There were no other bidders at the auction for the building, which is listed on the National Register of Historic Places.
Current tenants Cliff and Beverly Ganschow bought the old courthouse in the 1970s and operate an art gallery in the building, but Centralia held the title.
The Ganschows have 30 days to redeem their rights, Farrell said.
“That basically means they have 30 days to pay what was owed,” he said. “That doesn’t make them the owner of the property. ... They cannot own the property unless the city sold them the property.”
As both the lien holder and the property owner, the city had filed a motion for an agreed order that would have made the auction unnecessary.
The matter went before Judge Thomas A. Meyer about 20 minutes before the scheduled 10 a.m. start of the auction.
An attorney for the Ganschows, however, objected and requested time to file a written response, so Farrell withdrew the request and the auction proceeded.

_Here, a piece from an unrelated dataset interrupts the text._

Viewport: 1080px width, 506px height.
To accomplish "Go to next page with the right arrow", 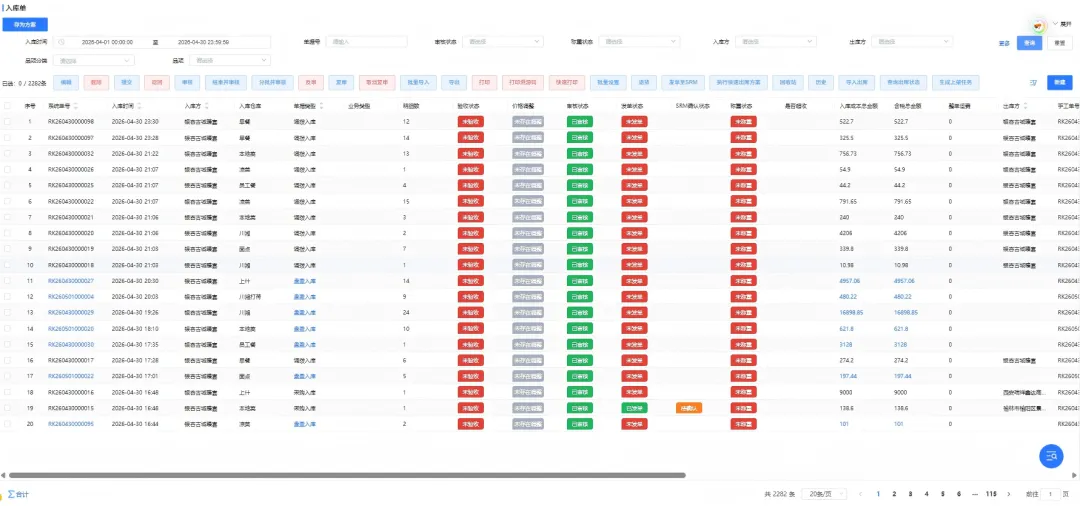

According to the Old Courthouse Arts Center’s website, the building at 101 N. Johnson St. was built in 1857.
The sheriff’s house and jail building were added 30 years later.
In addition to the art gallery, Le Petite Creperie & Bistro is the other tenant in the building. While there is a provision in the agreement for the restaurant to continue as a tenant, there is no exception for the Arts Center.
Mayor Brian Sager, who entered the city’s winning bid, said that the city has an interest in the architecture and historic integrity of the building as well as its economic viability.
He declined to say whether the city plans to evict the Ganschows.